El oro es brillante, lustroso, sumamente pesado y más maleable y dúctil que cualquier otro metal. Se han batido con martillo hojas de no más de una diezmilésima de milímetro de espesor; y 30 gramos de oro se pueden estirar sin romperse hasta formar un hilo de 56 kilómetros de longitud. Para darle dureza se acostumbra a usarlo en aleación con otros metales, y entonces cambia de aspecto. La plata lo torna pálido, mientras que el cobre lo enrojece. Es posible comunicarle tonalidades caprichosas de verde, anaranjado, rubí o morado. Cuando se compra una alhaja, puede verse impreso en ella su contenido en oro. La cantidad de metal puro de un objeto se expresa en quilates, 24 quilates son oro puro. Un anillo de 18 quilates contiene 18 partes de oro y seis de alguna aleación.
En Zacatecoluca, la joyería tiene su propia historia, está ligada de una u otra manera a Mardonio Baires, el legendario propietario de la Joyería La Mexicana, «donde se aprendía a hacer de todo, anillos, remiendos, toda clase de aritos, pulseras, en especial trabajar con la filigrana, una especialidad que permitía darle formas y se hacían hasta pimpollos», señala Toñito. La Mexicana ya no existe, solo la historia de lo que fue. Mardonio Baires fue discípulo de Manuel Ramírez, «de quien aprendió el arte de la joyería, entre ellos, la filigrana, aunque no la trabajó mucho personalmente; pero aún en 1995 trabajaba para él Lito Álvarez, especialista en el arte de la filigrana.
La filigrana (del latín «filum»-’hilo’ y «granum»-’grano’, obra formada de hilos de oro o plata, unidos y soldados con mucha perfección y delicadeza), permitía la filigrana fina, a través de pequeñas obras de arte expuestas en el mercado en forma de anillos, pulseras, aretes, etcétera.

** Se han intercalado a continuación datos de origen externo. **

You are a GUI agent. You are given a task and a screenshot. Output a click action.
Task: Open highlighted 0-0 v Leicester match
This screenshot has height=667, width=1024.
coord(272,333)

La filigrana extrafina son obras de arte trabajadas solo por encargo para eventos especiales o para iglesias católicas. La filigrana en El Salvador se remonta a la época de la colonia, pero se desconocen los nombres de los maestros que introdujeron este arte en el país. Sin embargo, los artistas viroleños Abel Pineda y Ángel Castro (1885) fueron quienes destacaron en la elaboración de coronas y copones para templos católicos; contribuyeron también a la formación de nuevas generaciones de joyeros en su pueblo natal, Zacatecoluca.

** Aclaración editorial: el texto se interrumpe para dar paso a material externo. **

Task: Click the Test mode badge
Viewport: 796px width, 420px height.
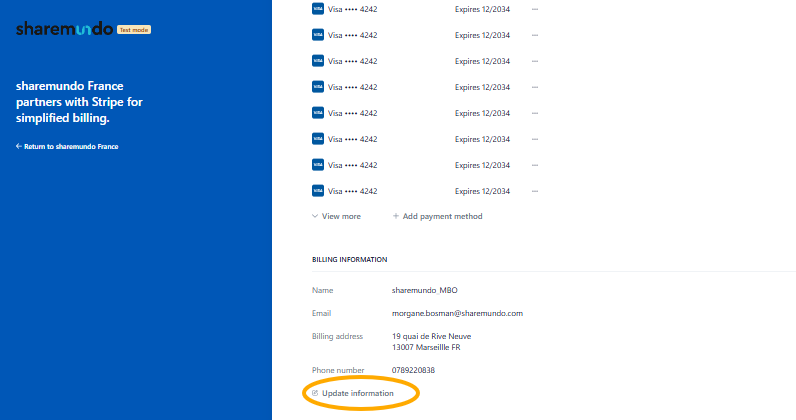Action: 134,30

Otra de las escuelas de joyeros en Zacatecoluca fue Joyería La Perla, y por supuesto, no se pueden dejar de señalar a Manuel Galindo, Wilfredo Barahona y Hernán N., que con su ejemplo y dedicación «chisporrotearon los yunques e hicieron surgir las bellezas del arte, y nos infundieron su santo amor en que la justicia y la libertad nos llevan de manera permanente hacia Dios».

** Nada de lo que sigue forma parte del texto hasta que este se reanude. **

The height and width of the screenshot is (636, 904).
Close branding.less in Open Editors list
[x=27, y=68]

Los primeros joyeros de Zacatecoluca ya se adelantaron a mejor vida; sin embargo, se les recuerda con aprecio. Para el caso, a Toño Solórzano, Saúl Clavo, Raúl López, conocido como el Chiqui; Manuel Ramírez y Mardonio Baires.
Mario Urbina es quizá el joyero que en la actualidad goza de mayor trayectoria, un ser humano a quien se le respeta y admira, una leyenda viva que lleva sobre su ser un férreo testimonio de persona loable, convincente.
Ojalá que a la joyería en Zacatecoluca no la desplace la bisutería, la fantasía, el plástico, la fibra óptica, mucho menos el gusto cibernético, que convierte al ser humano en un autómata, que centra los gustos en las ilusiones; y que el rey de los metales, el oro, siga siendo invulnerable a los estragos del tiempo, el aire, el agua, a la mayor parte de los agentes corrosivos y continúe llevando el sello de la eternidad.